Mitobira design project in prison, Japan

I zoom with the Mitobira project directors on a Saturday morning right in the middle of the scorching Tokyo summer.  As Chiaki Yamabe, Makiko Matsuo, Satoko Asan Makiko Tamaki prepare for the official launch of their tapestry collaboration in Tokyo University of the Arts, we are joined by Rika Fujii from Arts Initiative Tokyo

Summer in Japan

General Incorporated Association Mitobira, 
(Representative director Shoji Fujimoto) started 3 years ago as a partnership between the ministry of justice of Japan and a fashion business. Government operation public facility, private finance initiative, as well as crowdfunding has been used to have the project sustainable.

This is a very exciting time - on the other side of the screen a package is being opened.  Inisde are traditional style carrier bags, made from silk kimono fabric. These are designed and made by incarecerated women by the women participants of the project. The bags are beautiful and look very practial. I inquire about the price but it hasn’t been decided yet.

Another example of the products designed and produced as part as Mitobira project are womens tops - a fusion of traditional Japanese fabric with a western design twist. They are stylish and they are quality.

The overall aim of the project is to create a possibility for the  women who are affected by the system to develop design eye, learn sewing skills, and upon release from prison have established a network and an opportunity to continue their employment.

Mitobira fashion design (image: Mitobira)

As we chat online, my room shakes and the checked windows rattle. A truck passing by on the road? I look at my zoom mates, their knowing faces and worried voices - an earthquake! It’s a small one.

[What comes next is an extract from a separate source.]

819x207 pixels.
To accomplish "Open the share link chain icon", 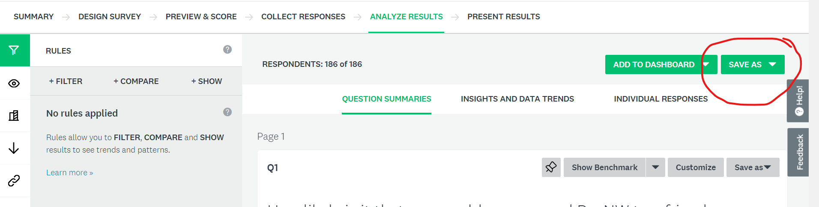I will [x=14, y=180].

On we go with our discussion.

First sales of the goods are to a hotel as amenity goods. The pieces will be available for the general public to purchase once the prices are calculated. The directors will set up an online shop.

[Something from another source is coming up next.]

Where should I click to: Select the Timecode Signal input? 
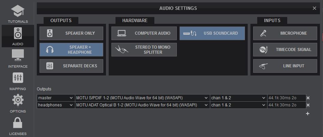[285, 50]
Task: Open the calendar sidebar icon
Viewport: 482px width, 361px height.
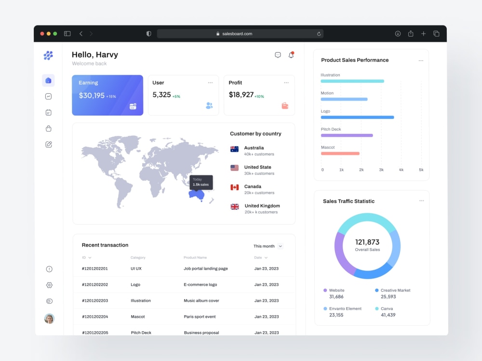Action: tap(49, 113)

Mitobira fashion design  (image: Mitobira)

Prison facilities often have sewing workshop equipment set up, and in the cases where they do not, the team has provided donated machines and irons. Operator training and creating printed manuals have been a large undertaking for the team. This is to make sure that everyone can learn and work the sewing machines, the overlocks and the drafting sets.

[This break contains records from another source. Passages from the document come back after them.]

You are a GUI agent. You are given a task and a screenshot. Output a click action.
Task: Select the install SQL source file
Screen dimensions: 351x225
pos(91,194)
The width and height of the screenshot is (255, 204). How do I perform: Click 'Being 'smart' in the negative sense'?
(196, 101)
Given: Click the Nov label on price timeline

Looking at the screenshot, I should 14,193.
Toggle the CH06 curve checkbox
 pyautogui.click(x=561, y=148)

Tama juvenile detention facility, Tokyo

Pioneers in design, craft, technology, Japan has recently begun to open to socially engaged creative practices that welcome persons living in institutions. It is an exciting time for those artists who have worked hard for many years to make these changes happen.

This project is an example of women to women solidarity: “Many people return to crime because they don't have the money to start when they enter the workforce. Those who serve short sentences do not receive adequate training. They are useless when they enter society. At Mitobira, women are encouraged to improve their sewing skills. I want them to be skilled enough. I want them to make it their job from now on.“
A fashion store  in Tokyo

Most women who serve a long sentence are involved in a production or training organized by the correctional institution. Work possibility varies on the sentence length and the person's abilities and skills. Some of the goods are sold to the general public through an online shop. What makes Mitobira different is that they aim to provide skills for the incarcerated women to develop and after the release continue to work or set up their own business.

“The reason why we use kimono is to convey Japanese culture. We want to create meaningful products. We want to be known as a fashion brand, rather than as something made in a prison. We want to convey this to the people in prison. We want them to have confidence in themselves and to increase their value.”

The world blends together through art, and from the words of an artist named Katsuhiko Hibino, the message of the brand.

Fabric store, Nippori Fabric town, Tokyo 

Artist Anastasia Artemeva is a recipient of a Residency travel grant from Finnish cultural foundation and Artist Initiative Tokyo. Her research visit to Japan took place in June-August 2023.